◆ ABOUT THIS EXERCISE
Type out each entry exactly.

(Records from a data collection)

=== Begin Enclosure ===

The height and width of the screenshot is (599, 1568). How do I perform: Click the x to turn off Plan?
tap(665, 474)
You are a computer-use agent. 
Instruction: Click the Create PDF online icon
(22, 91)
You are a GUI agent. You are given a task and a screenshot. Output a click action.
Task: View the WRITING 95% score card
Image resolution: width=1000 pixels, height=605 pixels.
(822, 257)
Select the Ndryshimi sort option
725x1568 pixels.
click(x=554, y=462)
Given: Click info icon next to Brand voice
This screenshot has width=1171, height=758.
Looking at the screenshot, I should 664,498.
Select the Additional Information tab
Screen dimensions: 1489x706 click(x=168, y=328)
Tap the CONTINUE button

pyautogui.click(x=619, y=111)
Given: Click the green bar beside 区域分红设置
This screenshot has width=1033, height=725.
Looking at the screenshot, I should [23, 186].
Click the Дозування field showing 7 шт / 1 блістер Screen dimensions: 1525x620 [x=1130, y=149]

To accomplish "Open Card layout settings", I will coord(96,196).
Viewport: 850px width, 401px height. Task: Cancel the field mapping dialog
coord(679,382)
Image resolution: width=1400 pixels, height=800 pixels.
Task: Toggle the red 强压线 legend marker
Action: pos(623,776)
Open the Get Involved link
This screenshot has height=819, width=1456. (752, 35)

=== End Enclosure ===

◆ RESPONSE TO THE EXERCISE
The height and width of the screenshot is (599, 1568). How do I perform: Click the x to turn off Plan?
tap(665, 474)
You are a computer-use agent. 
Instruction: Click the Create PDF online icon
(22, 91)
You are a GUI agent. You are given a task and a screenshot. Output a click action.
Task: View the WRITING 95% score card
Image resolution: width=1000 pixels, height=605 pixels.
(822, 257)
Select the Ndryshimi sort option
725x1568 pixels.
click(x=554, y=462)
Given: Click info icon next to Brand voice
This screenshot has width=1171, height=758.
Looking at the screenshot, I should 664,498.
Select the Additional Information tab
Screen dimensions: 1489x706 click(x=168, y=328)
Tap the CONTINUE button

pyautogui.click(x=619, y=111)
Given: Click the green bar beside 区域分红设置
This screenshot has width=1033, height=725.
Looking at the screenshot, I should [23, 186].
Click the Дозування field showing 7 шт / 1 блістер Screen dimensions: 1525x620 [x=1130, y=149]

To accomplish "Open Card layout settings", I will coord(96,196).
Viewport: 850px width, 401px height. Task: Cancel the field mapping dialog
coord(679,382)
Image resolution: width=1400 pixels, height=800 pixels.
Task: Toggle the red 强压线 legend marker
Action: pos(623,776)
Open the Get Involved link
This screenshot has height=819, width=1456. (752, 35)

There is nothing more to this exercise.